2010-12-02 / Front Page

Deer Season Opens With A Bang

750,000 sportsmen head to woods statewide for start of two-week season
By Chanin Rotz-Mountz STAFF WRITER

Eddie Gelvin, right, took this 10-point buck Tuesday in Taylor Township with one shot from a 30.06. Damien Mellott, 10, left, was hunting with Gelvin when the older hunter put the big buck down. Eddie Gelvin, right, took this 10-point buck Tuesday in Taylor Township with one shot from a 30.06. Damien Mellott, 10, left, was hunting with Gelvin when the older hunter put the big buck down. For some sportsmen, the thrill of hunting is in the harvest. For others, the traditions of swapping stories of days gone by with the old gang or sharing a cup of steaming hot chocolate with a grandchild while waiting on the herd to pass through far outweigh the need to harvest a deer.

Matt Chipego, 31, of Wyoming County, is a combination of both types of hunters. He readily admits he loves to hunt and have it end in a successful harvest. On the flip side, what Chipego says he enjoys even more is the quality time spent in the field with his wife, Nicole, and extended family surrounded by nature.

Unlike the other estimated 750,000 sportsmen who headed out into the woods on Monday, Chipego didn’t don his usual camouflage pants and jacket topped off with fluorescent orange for the statewide deer season opener. For the first time since he began hunting at the age of 13, Chipego was clad in the green uniform of a Pennsylvania Game Commission wildlife conservation officer.

With brothers Jon and Jim already involved in law enforcement, Chipego shared with the “News” that he has always wanted to work in that particular field or line or work. It was his love of the great outdoors and wildlife, however, that tipped the scale in the direction of the Game Commission.

“It seemed like a better fit for me,” noted Chipego.

Still in training and now on the opposite side of the commission’s “thin green line,” Chipego spent opening day here in Fulton County checking harvested whitetailed deer, chatting with young hunters about their first-ever hunt and making sure baited areas were hunter-free.

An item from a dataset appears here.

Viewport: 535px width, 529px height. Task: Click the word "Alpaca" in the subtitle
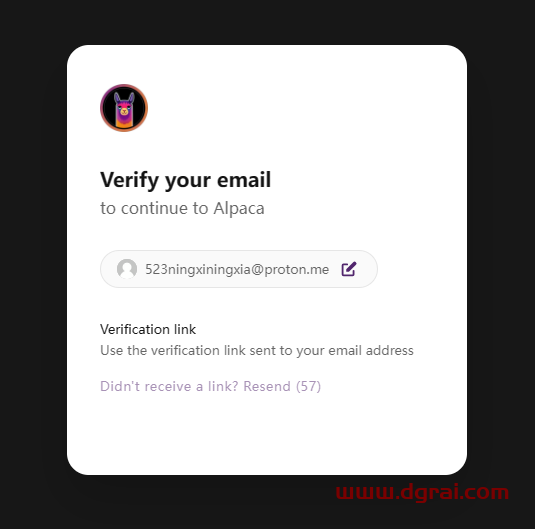coord(239,208)
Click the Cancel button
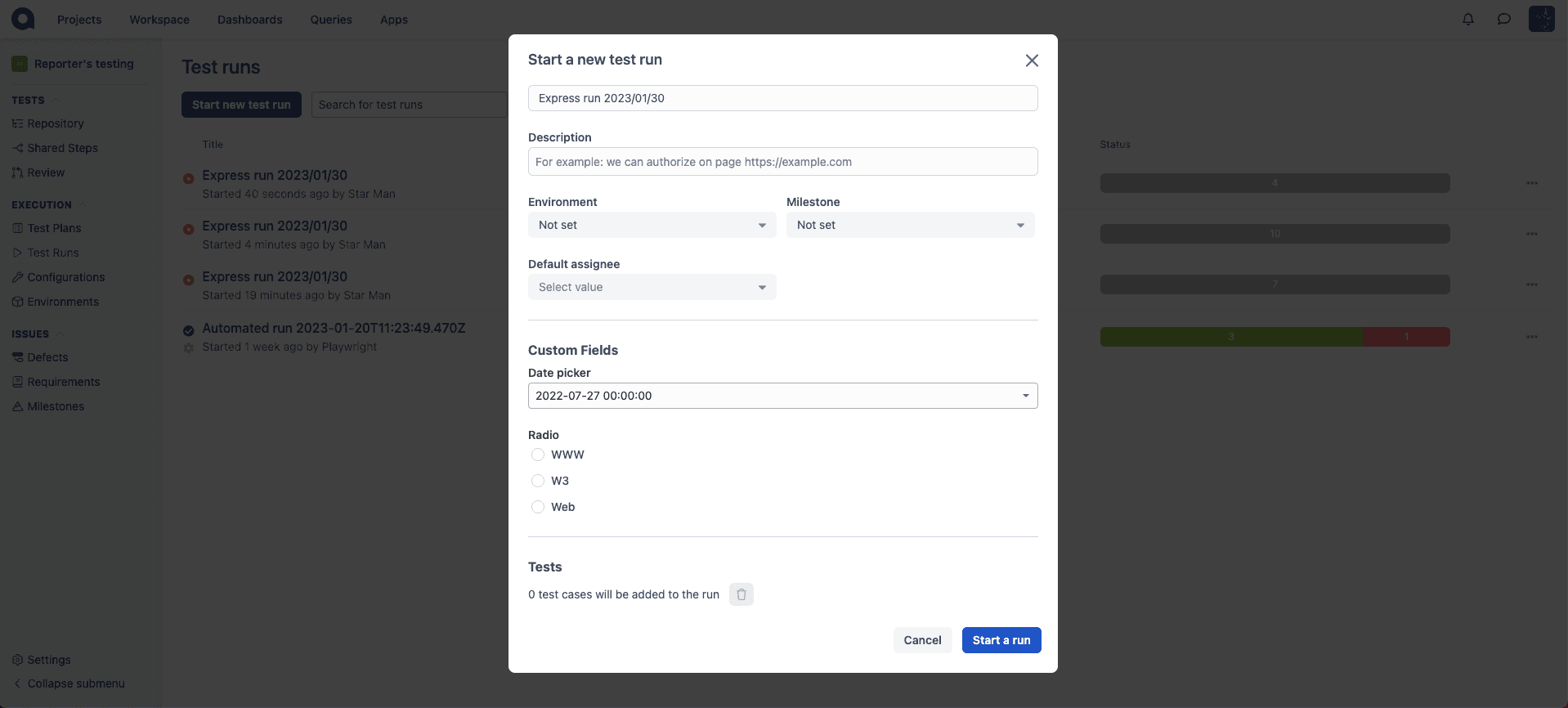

“It was different on Monday doing the checking instead of the one being checked. Being a hunter myself, you kind of know what the other guy is thinking. It makes it much easier to talk to them,” said Chipego, who added even though he will be missing out on the 2010 rifle season, he will find a way to squeeze some hunting into his schedule down the road.

Some of what local officers encountered on Monday reminded Chipego of traditions his own family established over the years, especially cramming into the cab of his father’s truck armed with 0 coffee and pastries as they headed out to their favorite hunting location.

Opening day wasn’t without its rough patches for Chipego and fellow officers, who encountered a variety of hunting infractions. According to Fulton County WCO Kevin Mountz, violations ran the gamut from illegal tree stands in the state forest and spotlighting during season to loaded firearms in vehicles and attempting to harvest over the limit.

On the upside, Mountz and Chipego reported seeing some antlered deer during their excursions, including a “dandy” buck following a doe and another “nice” buck they kicked out of the laurels. Mountz added they encountered an eight-point buck that was harvested in Buchanan State Forest in Brush Creek Township as well as several memorable bucks already dropped off at Strait’s Butcher Shop for processing.

Strait’s is again participating in the popular Hunters Sharing the Harvest (HSH) program, a charitable venison donation program. HSH participating butchers receive payment for their services through monetary donations, coordinate the meat deliveries and work with local food banks.

The Game Commission will be taking a portion of the restitution received from mistake kills and donating it to HSH this year, Mountz said.

The food banks redistribute the venison to more than 4,000 local food assistance provider organizations such as food pantries, missions, homeless shelters, Salvation Army facilities and churches, as well as needy families. There are 1.4 million families in the commonwealth of Pennsylvania in need of assistance, according to the Game Commission.